# [Given exercise]
In the records below, rewrite the lines from the one containing "professional (353, 1467)" through the one containing "would (782, 882)", inclusive, changing "burial" to "funeral" and leaving everything else unchanged.

# [Input data]
--- --- ---
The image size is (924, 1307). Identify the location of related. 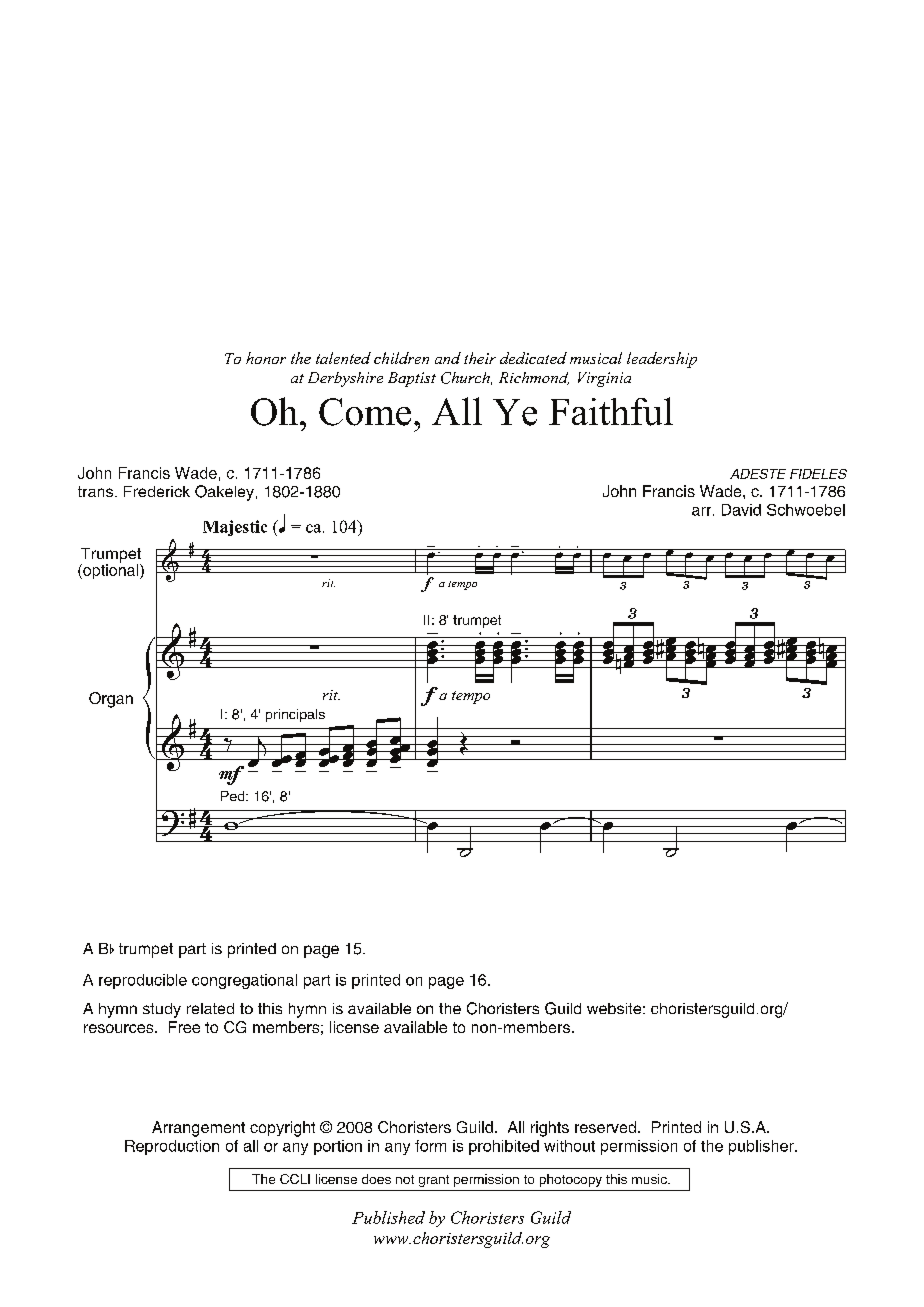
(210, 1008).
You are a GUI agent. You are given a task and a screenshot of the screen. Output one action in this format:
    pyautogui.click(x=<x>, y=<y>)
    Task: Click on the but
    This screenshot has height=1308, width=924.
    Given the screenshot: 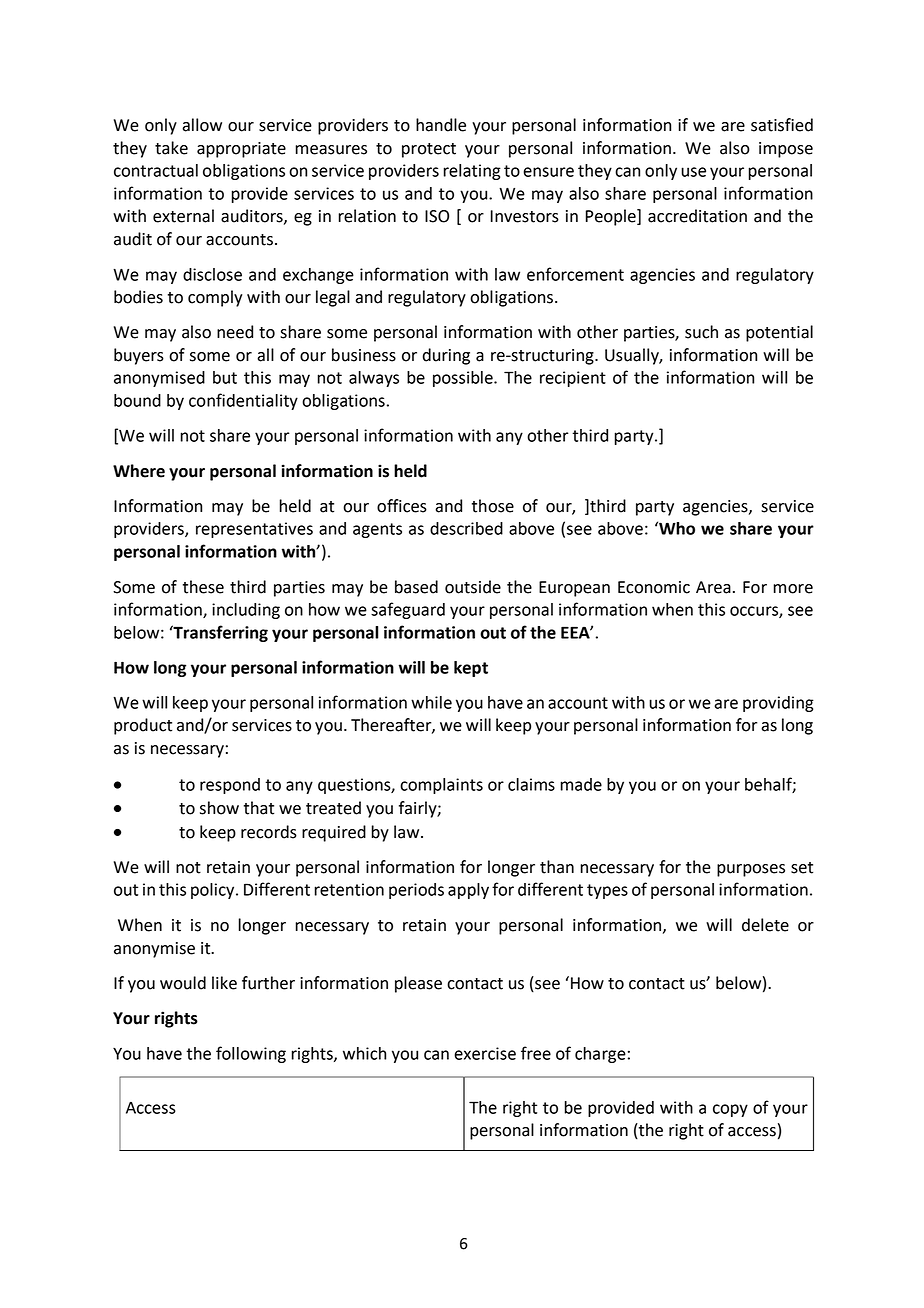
--- --- ---
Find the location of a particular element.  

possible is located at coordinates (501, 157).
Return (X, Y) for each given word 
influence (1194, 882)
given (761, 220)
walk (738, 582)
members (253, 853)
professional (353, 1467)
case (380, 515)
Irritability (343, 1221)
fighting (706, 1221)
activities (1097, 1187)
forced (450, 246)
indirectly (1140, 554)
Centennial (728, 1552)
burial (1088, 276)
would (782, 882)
--- --- ---
# [Worked solution]
professional (353, 1467)
case (380, 515)
Irritability (343, 1221)
fighting (706, 1221)
activities (1097, 1187)
forced (450, 246)
indirectly (1140, 554)
Centennial (728, 1552)
funeral (1088, 276)
would (782, 882)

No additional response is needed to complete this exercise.